RFR: 8368178: Add specialization of SequencedCollection methods to emptyList, singletonList and nCopies [v2]

Stuart Marks smarks at openjdk.org
Mon Sep 22 17:02:50 UTC 2025


On Mon, 22 Sep 2025 08:06:55 GMT, Tagir F. Valeev <tvaleev at openjdk.org> wrote:

>> @amaembo `SequencedMap` already implements `Map`.  :-) So, we could say:
>> 
>> 
>> public static final <K,V> SequencedMap<K, V> emptyMap() { ... }
>> 
>> 
>> An empty map could also "incidentally" implement `SequencedMap`.
>
> @minborg as JLS 13.4.15 says,
>> Changing the result type of a method, or replacing a result type with void, or replacing void with a result type, has the combined effect of deleting the old method and adding a new method with the new result type or newly void result
> 
> Changing the result type from `Map` to `SequencedMap` will modify the binary signature, so compiled classes that used this method previously will fail with `NoSuchMethodError`. That's why simply changing `Map` to `SequencedMap` is not quite possible. My trick with `M extends Map<K, V> & SequencedMap<K, V>` employs the fact that the type parameter gets erased to its first bound, which is `Map`, so such kind of return type replacement is safe (but ugly).

@amaembo @pavelrappo 

Hm, a lot of issues to try to address. :-)
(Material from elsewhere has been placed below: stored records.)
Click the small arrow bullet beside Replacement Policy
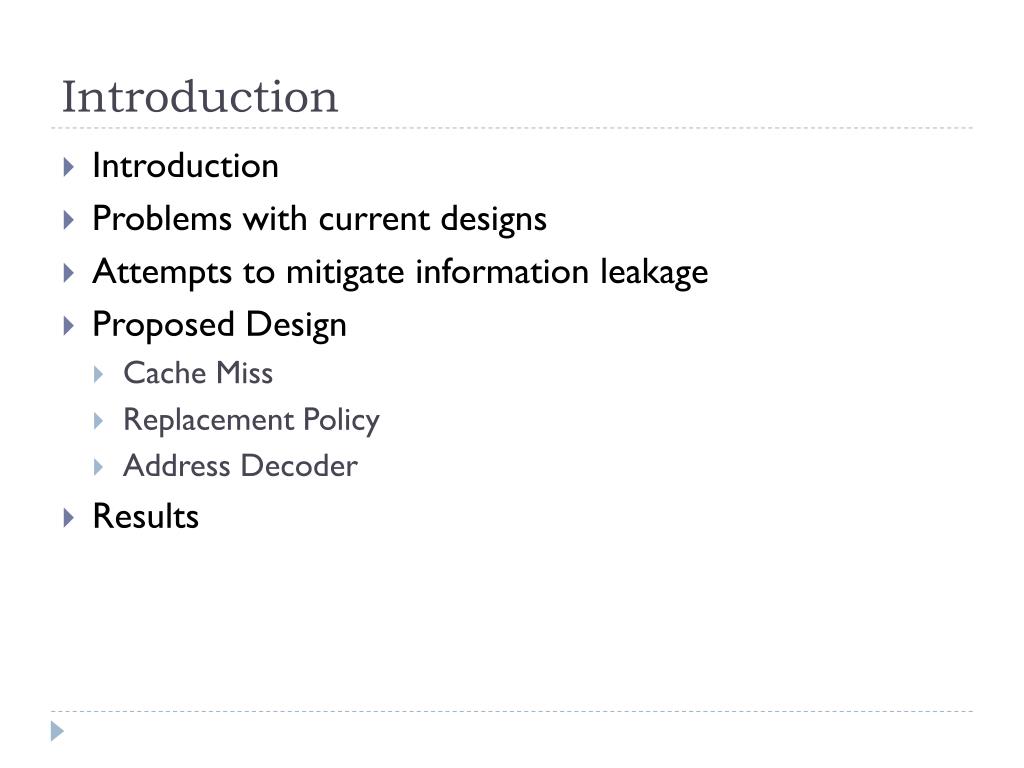 click(x=99, y=421)
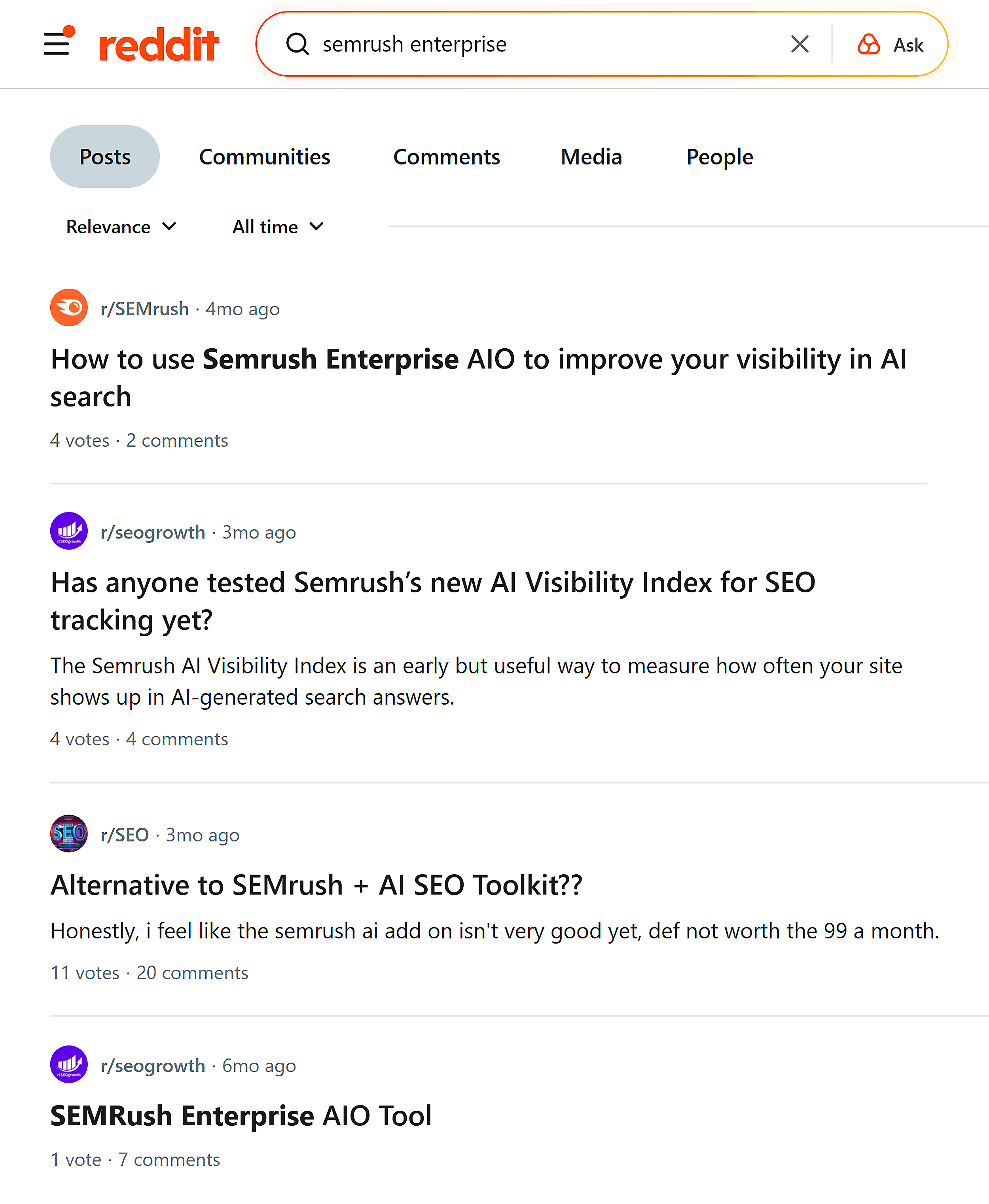This screenshot has height=1204, width=989.
Task: Open the All time filter dropdown
Action: pyautogui.click(x=278, y=227)
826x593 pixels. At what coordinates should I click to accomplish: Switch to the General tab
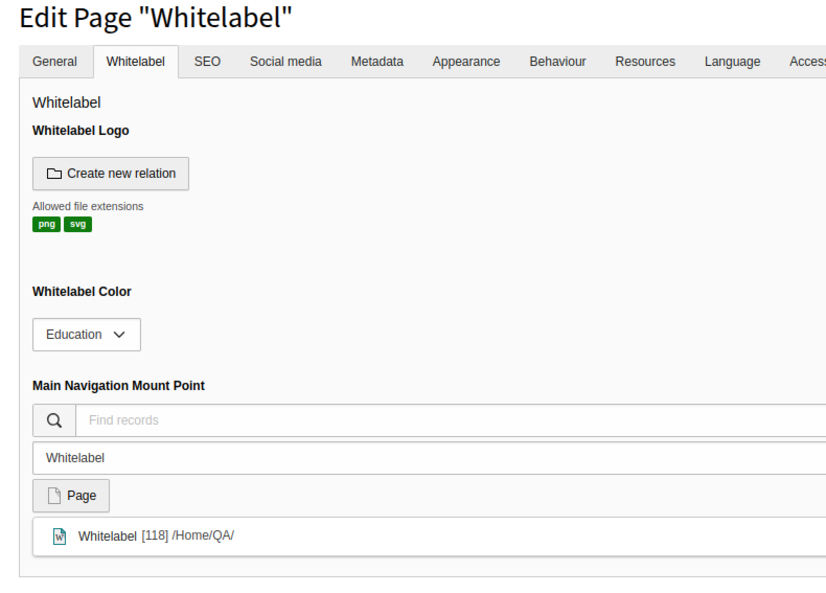[55, 62]
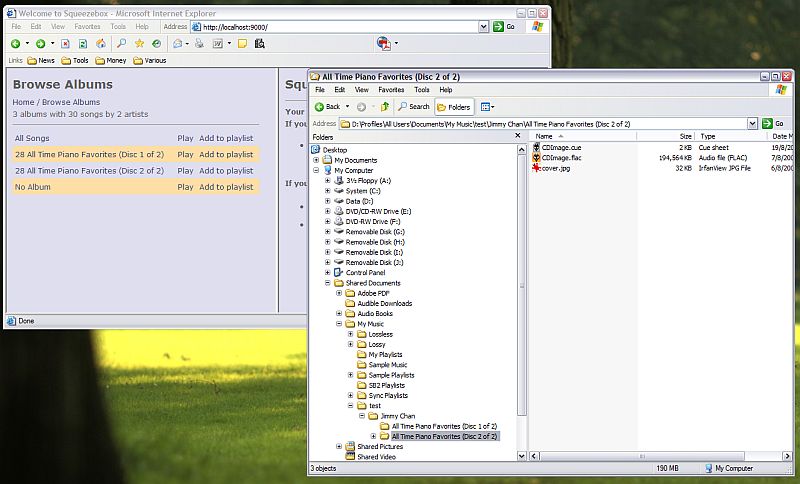Play All Time Piano Favorites Disc 1
The height and width of the screenshot is (484, 800).
[x=185, y=155]
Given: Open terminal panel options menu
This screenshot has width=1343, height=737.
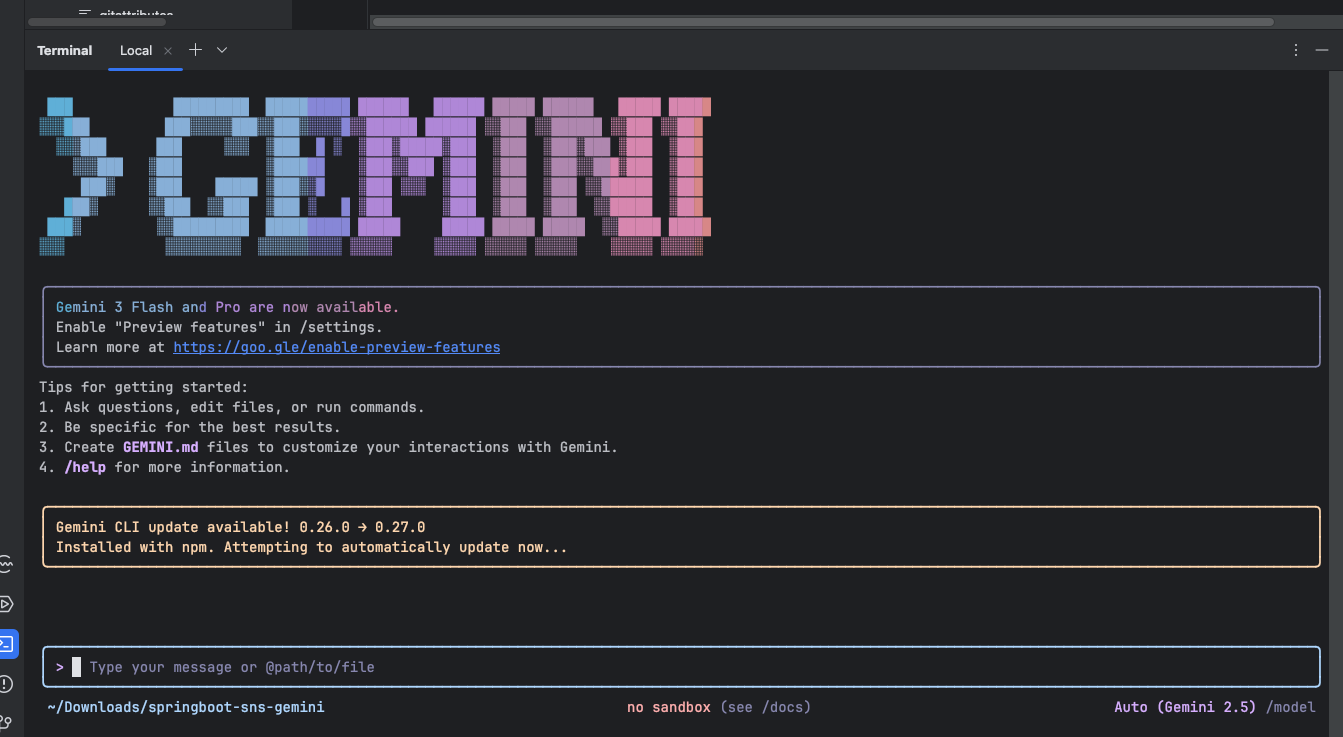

First, the initial proposal of adding overrides to EmptyList, SingletonList, and CopiesList is reasonable. No complications there.
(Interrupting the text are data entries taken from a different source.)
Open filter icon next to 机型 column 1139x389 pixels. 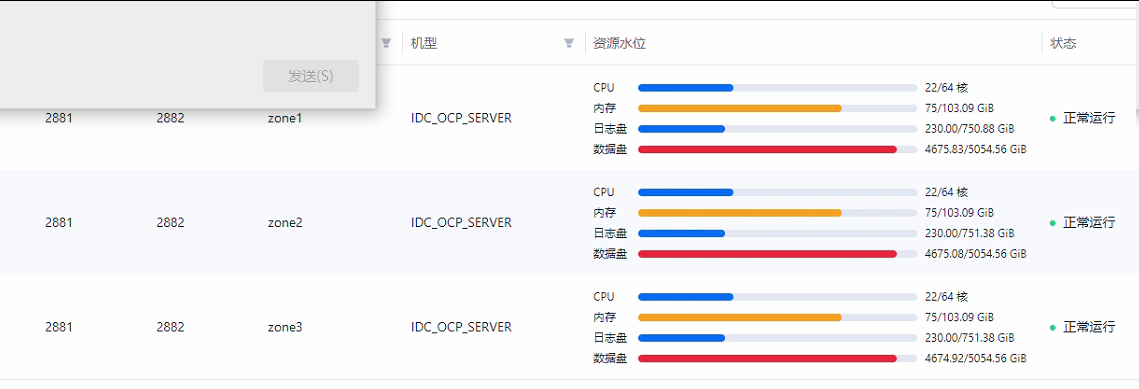point(570,44)
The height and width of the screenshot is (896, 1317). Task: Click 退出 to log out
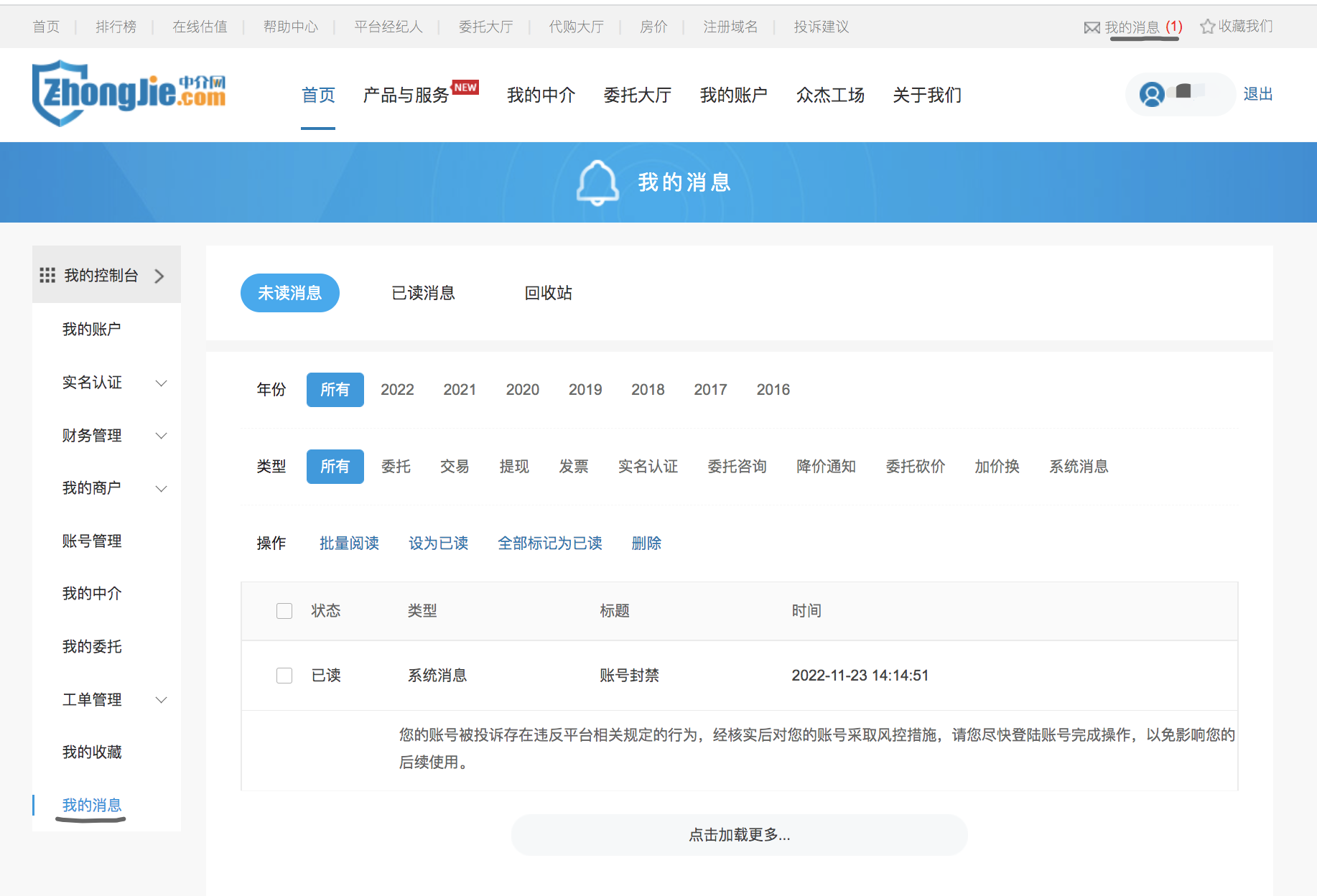(1257, 94)
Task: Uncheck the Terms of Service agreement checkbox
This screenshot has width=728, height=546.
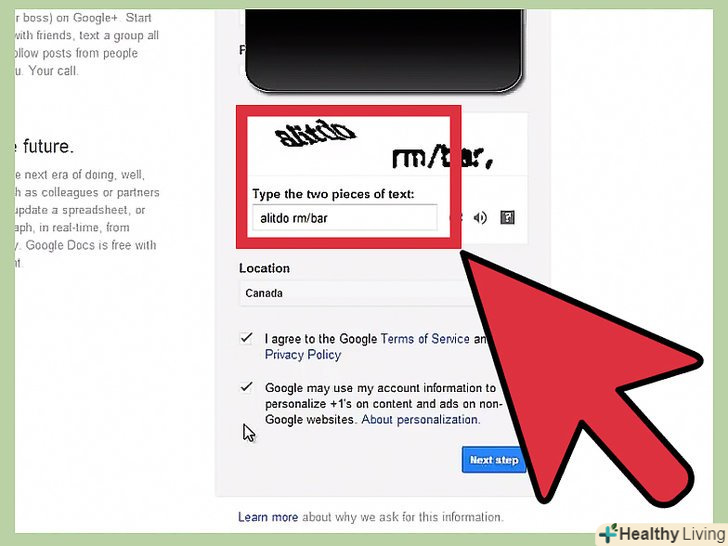Action: pos(246,338)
On the serializablity of reversed views: in general, the view collections aren't serializable. This also includes things like subList, entrySet, and so forth. The design intent is mostly that they be used temporarily for iteration or copying, and typically aren't stored as the state of some other object. Now that doesn't prohibit a reversed view from being serializable. As Tagir noted, if a list is serializable, and `list.reversed().reversed()` returns the original list, the return value of reversed() will indeed be serializable. Notable exceptions are the views of TreeMap, which are serializable. Not sure why that was the case.

While the spec of the reversed() method is silent on serializability, List.copyOf()'s spec includes a bunch of requirements including serializability, so it pretty much needs to make a copy reversed views that aren't serializable.

Finally, I think you straightened it out, but as you noted, the `@implSpec` for List.reversed() specifies that calling reversed() on the reversed view returns the original list. This applies _only_ to the implementation of the reversed() method on the view returned by the default method, but it's not a requirement inherited by all implementers of the reversed() method. Most implementations indeed do this, but some don't -- like the aforementioned TreeMap.